The amount sought in the three-year loan accord was not disclosed.
The government's announcement comes after it said it would not need a shorter-term IMF accord to gain a $250 million credit line because President Jamil Mahuad's shock plan to adopt the U.S. dollar, announced Sunday, would give the Andean nation financial stability.
The government said last year it would first sign the shorter term IMF loan before negotiating the three-year accord.
Now we are going straight ahead for the extended fund facility, a high-ranking official at the central bank, who asked to remain anonymous, told Reuters.
Finance Minister Alfredo Arizaga told Reuters it was too early to comment on any fund facility talks.
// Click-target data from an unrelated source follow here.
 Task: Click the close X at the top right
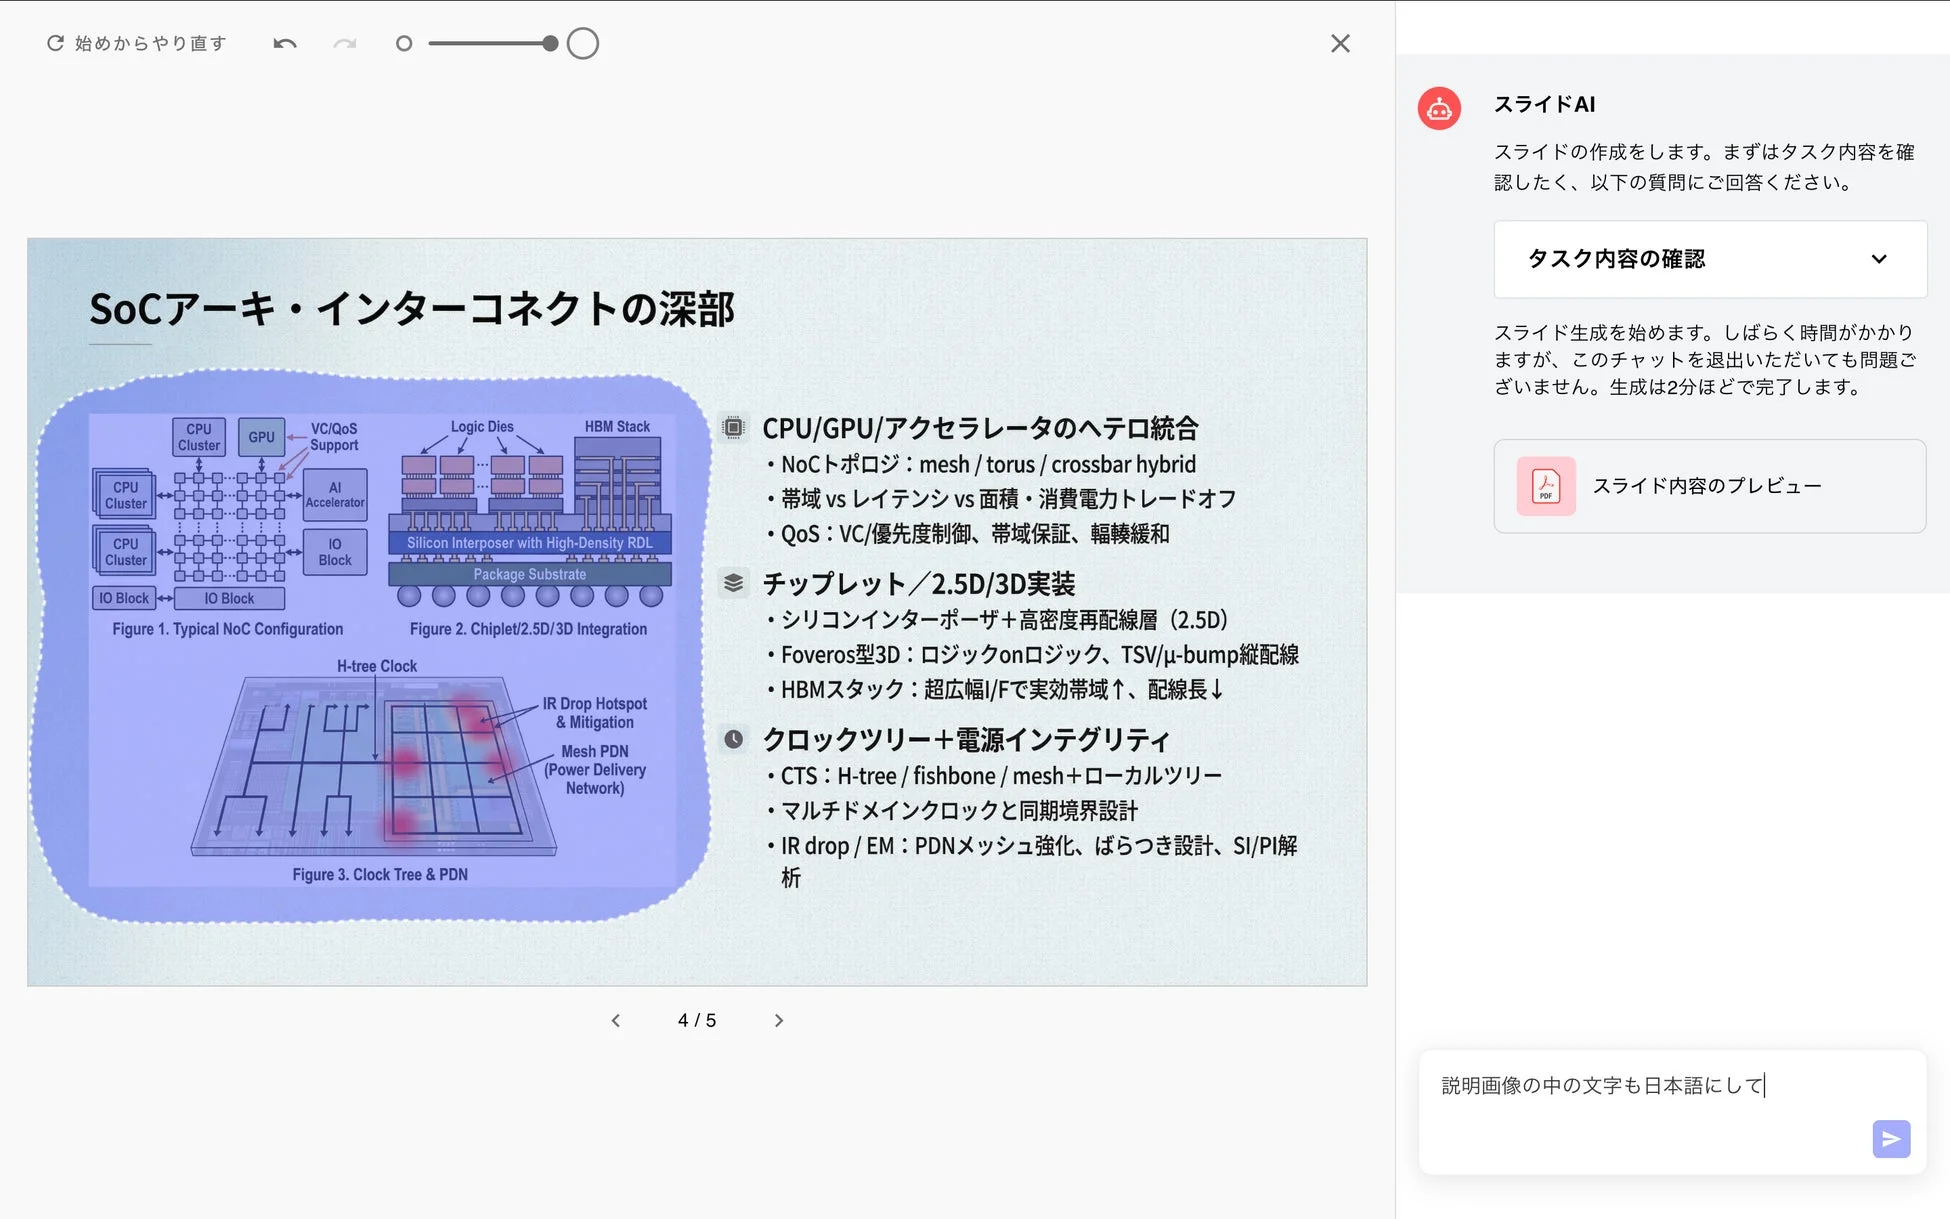[1340, 43]
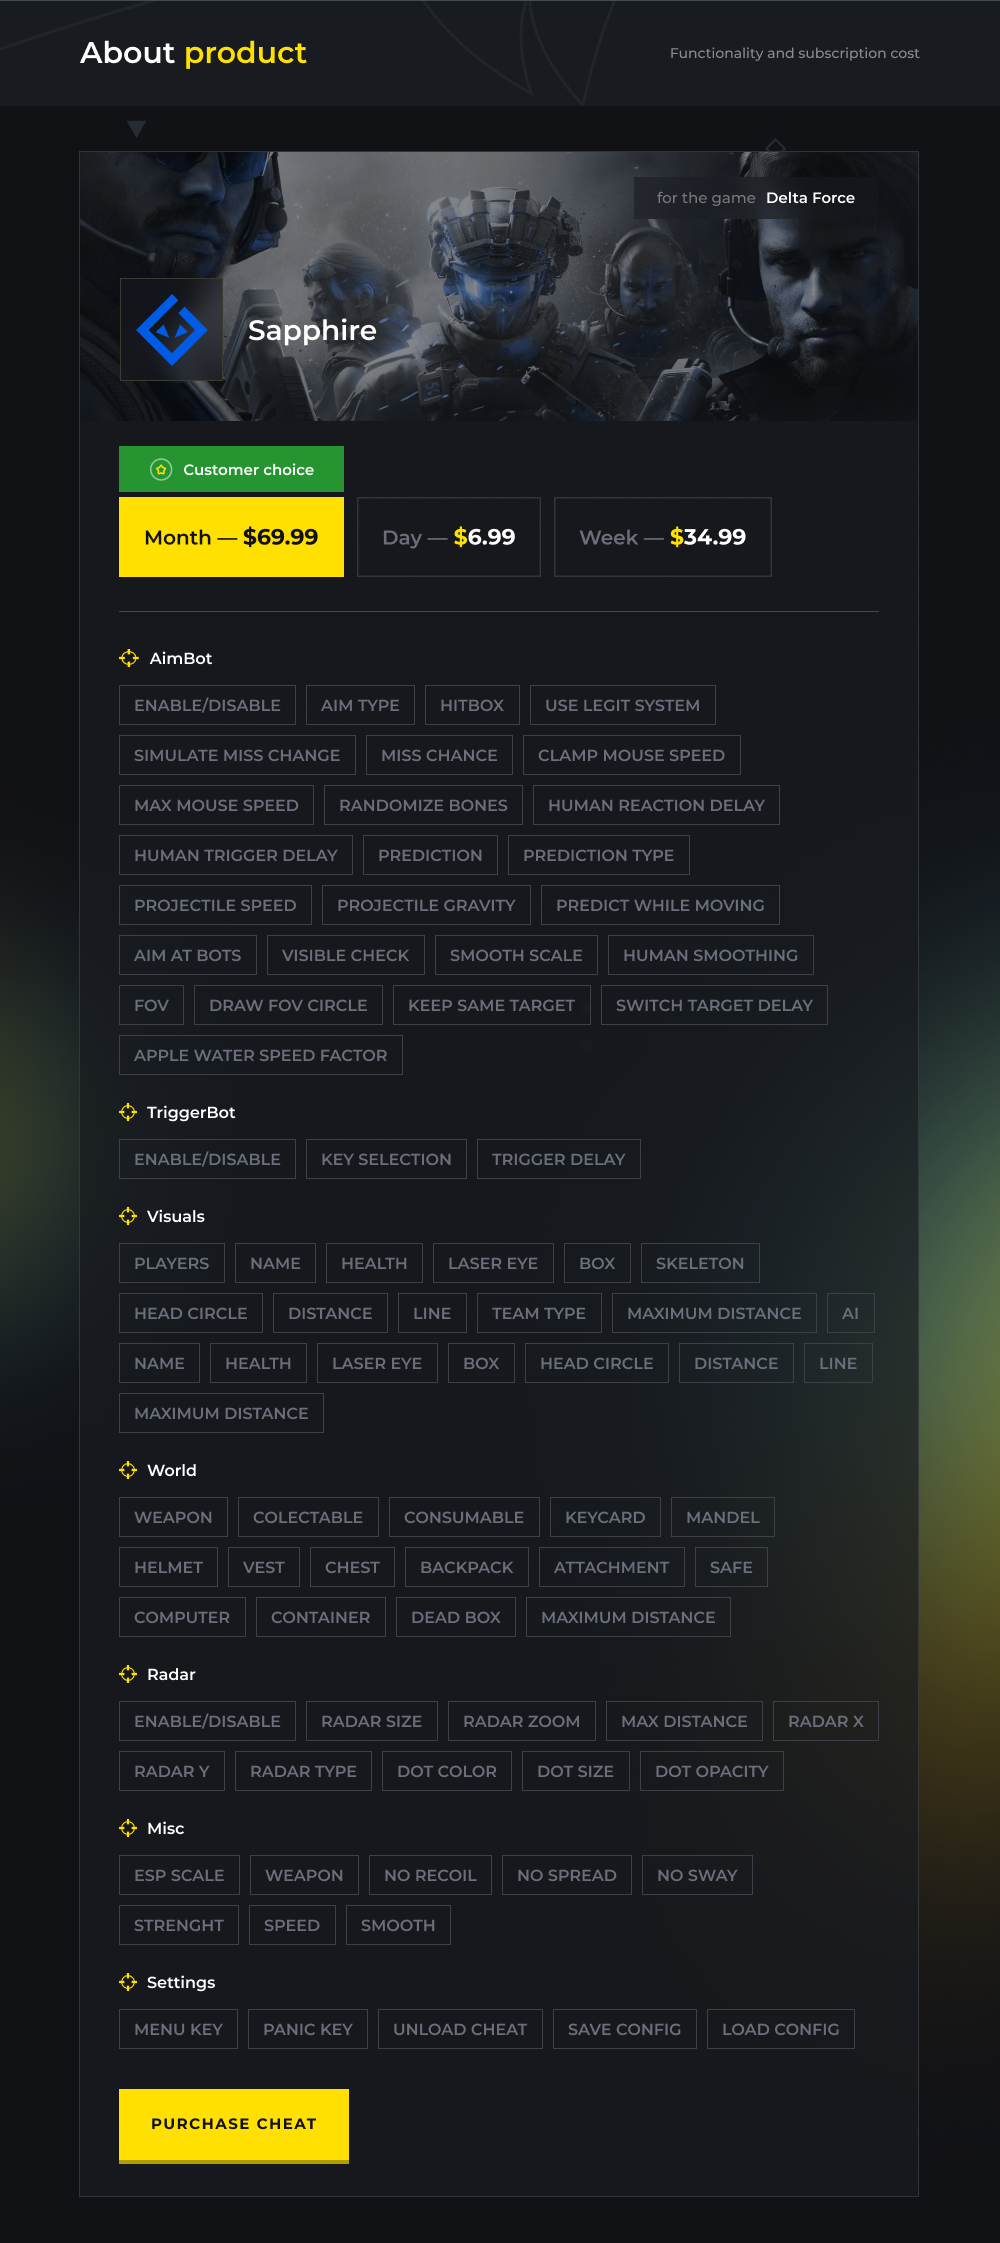Click the AimBot crosshair icon
This screenshot has width=1000, height=2243.
pos(129,658)
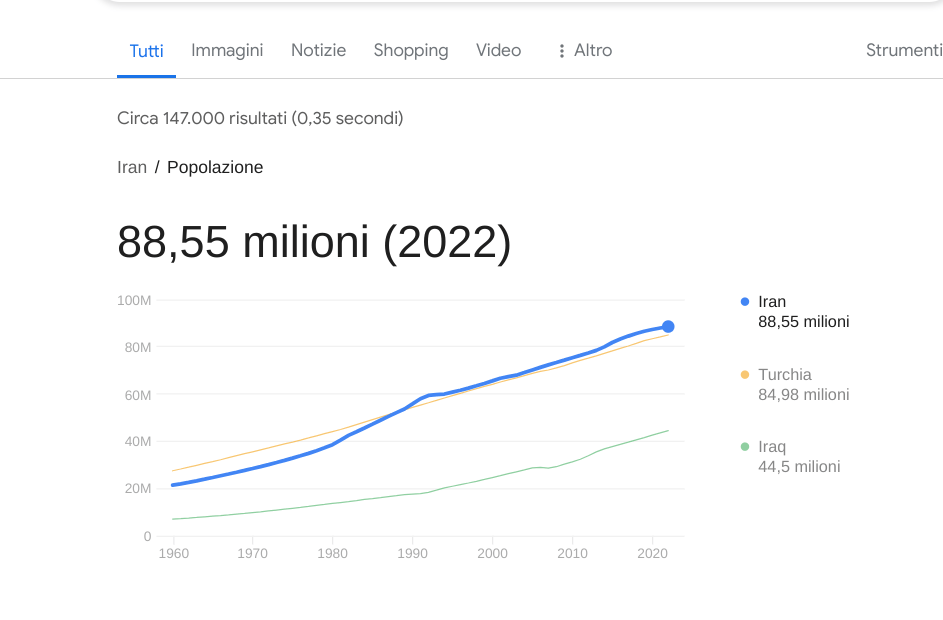Select the Turchia legend entry
The width and height of the screenshot is (943, 620).
coord(785,375)
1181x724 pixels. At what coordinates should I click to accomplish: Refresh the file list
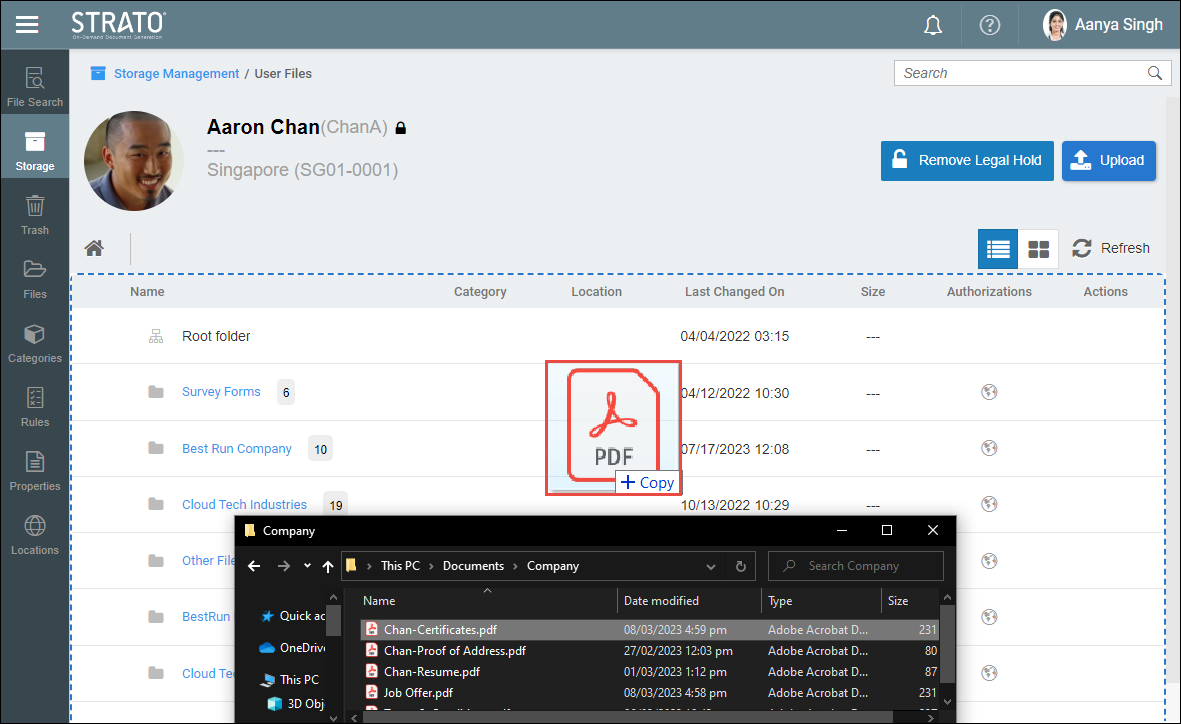point(1111,248)
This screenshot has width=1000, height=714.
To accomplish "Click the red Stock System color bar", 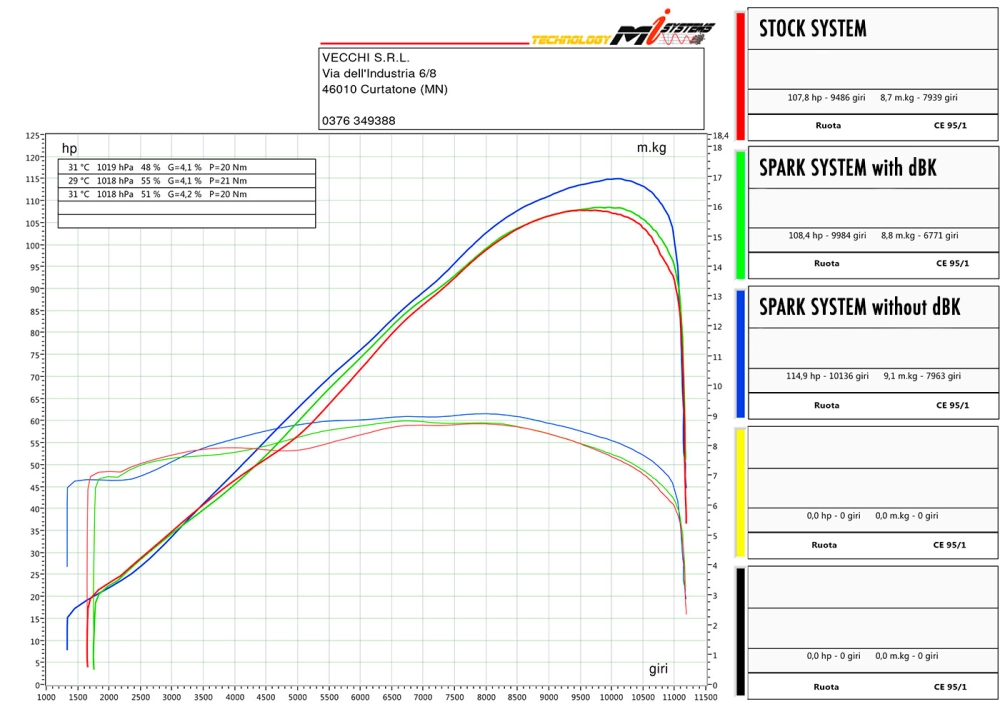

Under the dollarization initiative the local sucre currency will almost disappear, with a small amount remaining in circulation after the exchange of 80 percent -- about $300 million worth -- of the local currency in the first half of the year.
The three-year extended fund facility would mean Ecuador would set a series of key macroeconomic goals with the IMF in return for access to multilateral funds.
Ecuador had been in hard-fought talks with the IMF since February for a one-year, $250 million loan to help repay debt and put its flailing economy back on its feet.
International creditors see an IMF deal with Ecuador, which has defaulted on $6 billion of Brady bond debt and $500 million in Eurobonds, as a prerequisite for any restructuring deal that would reopen international markets to the Andean country.
Ecuador ended 1999 with inflation of 60.7 percent, an economic contraction of around 7.3 percent and a 67 percent devaluation of its sucre currency.
The last contingency accord that Ecuador signed with the IMF was in 1994. These short term agreements usually last a year to 18 months and seek to alleviate short-term fiscal imbalances.